DETROIT -- Ford Motor Co. said its pretax operating earnings in the fourth quarter fell 15 percent to $1.1 billion, in part due to widening losses in Europe, as the company posted its third straight annual net profit.
Quarterly automotive profits were hurt by higher commodity costs, rising compensation costs in North America -- including a one-time ratification bonus related to Ford's new contract with the United Auto Workers union -- and unfavorable exchange rates.
The company also lost money in its Asia Pacific Africa region after a year-earlier profit.
Fourth-quarter net income surged to $13.6 billion from $190 million a year earlier and the highest for any fourth quarter ever, aided by a one-time accounting gain.

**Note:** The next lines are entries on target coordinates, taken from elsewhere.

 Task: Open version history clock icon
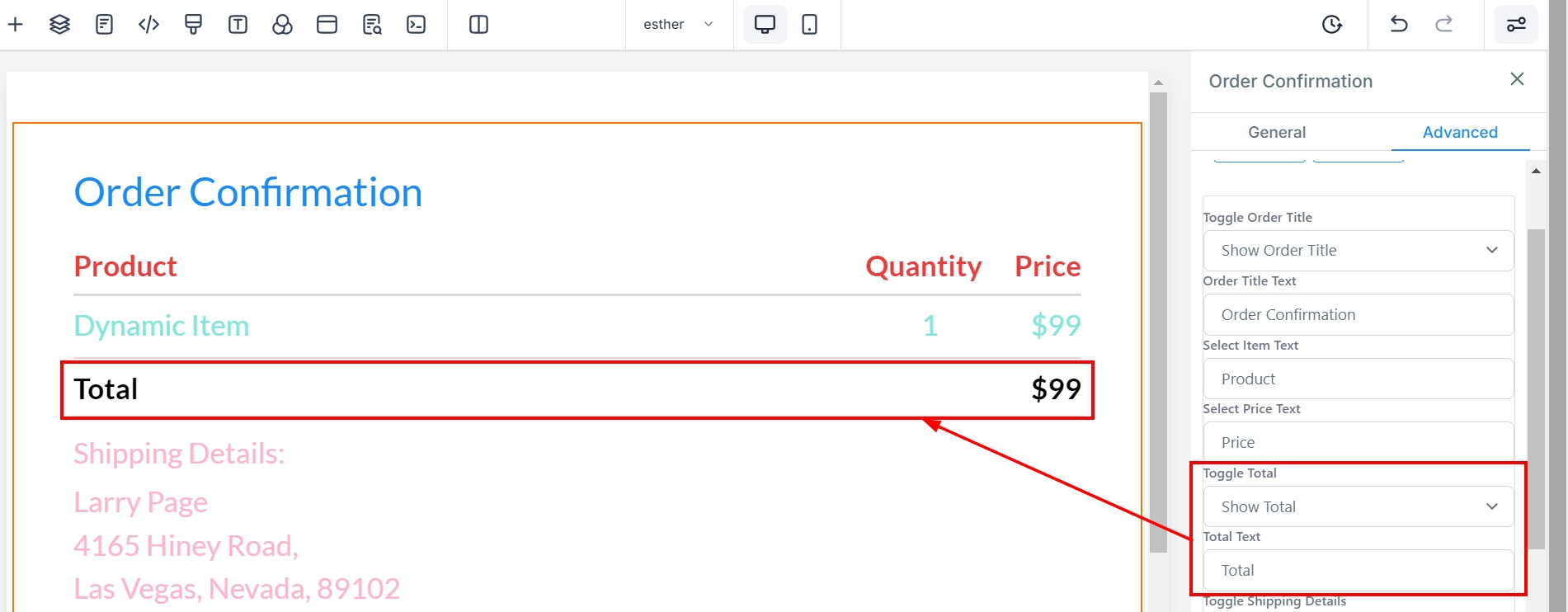click(x=1331, y=25)
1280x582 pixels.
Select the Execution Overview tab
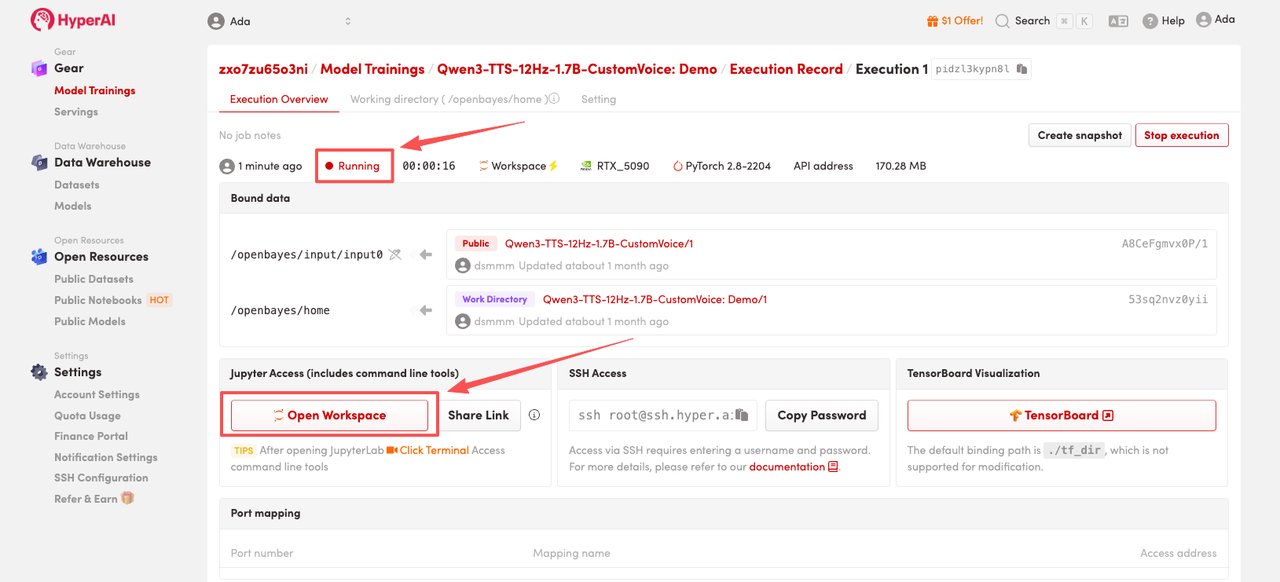click(279, 99)
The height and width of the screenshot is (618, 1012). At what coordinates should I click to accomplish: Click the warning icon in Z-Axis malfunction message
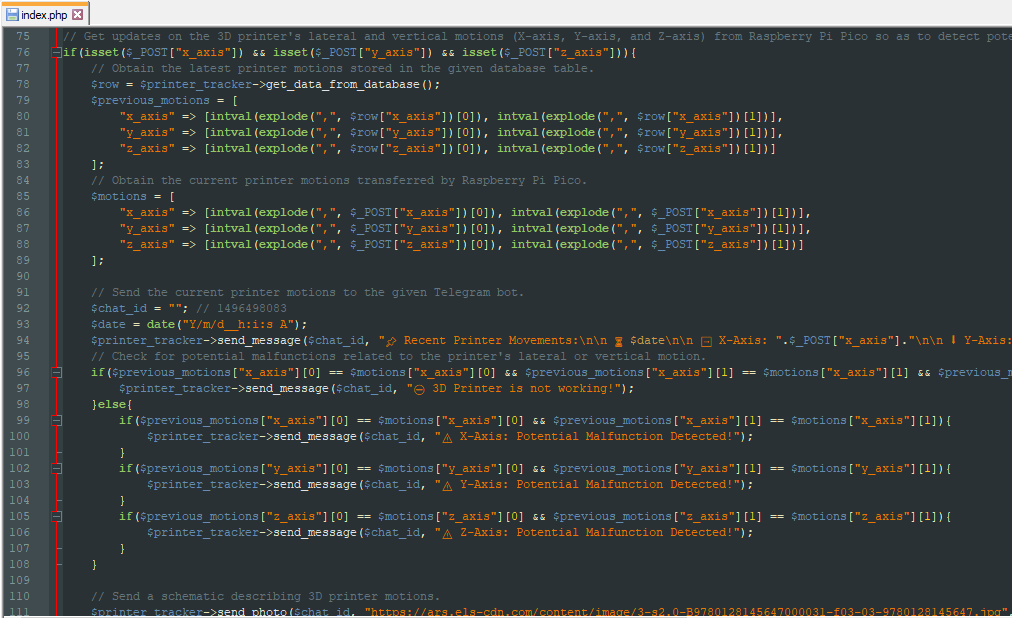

Revenue for the October-December period rose 6 percent to $34.6 billion.
"Despite the continued uncertainty in the external environment, the strength of our North American and Ford Credit operations allows us to continue to invest for future growth," Ford CEO Alan Mulally said in a statement on Friday.
Full-year pretax operating profit rose 6 percent to $8.8 billion. Net income for 2011 tripled to $20.2 billion, the highest figure since 1998, bolstered by a non-cash special item of $12.4 billion. That gain stemmed from eliminating a valuation allowance against deferred tax benefits.
Ford no longer needs the reserve because it expects to be profitable in coming years and be able to use the tax benefits, according to a U.S. filing. The resource was created in 2006 as Ford began reporting losses that would total $30.1 billion through 2008.
Full-year revenues rose 13 percent to $136.3 billion.
In Europe, Ford's pretax operating loss of $190 million for the fourth quarter widened from a loss of $51 million a year earlier as the region's economy suffered amid the ongoing debt crisis.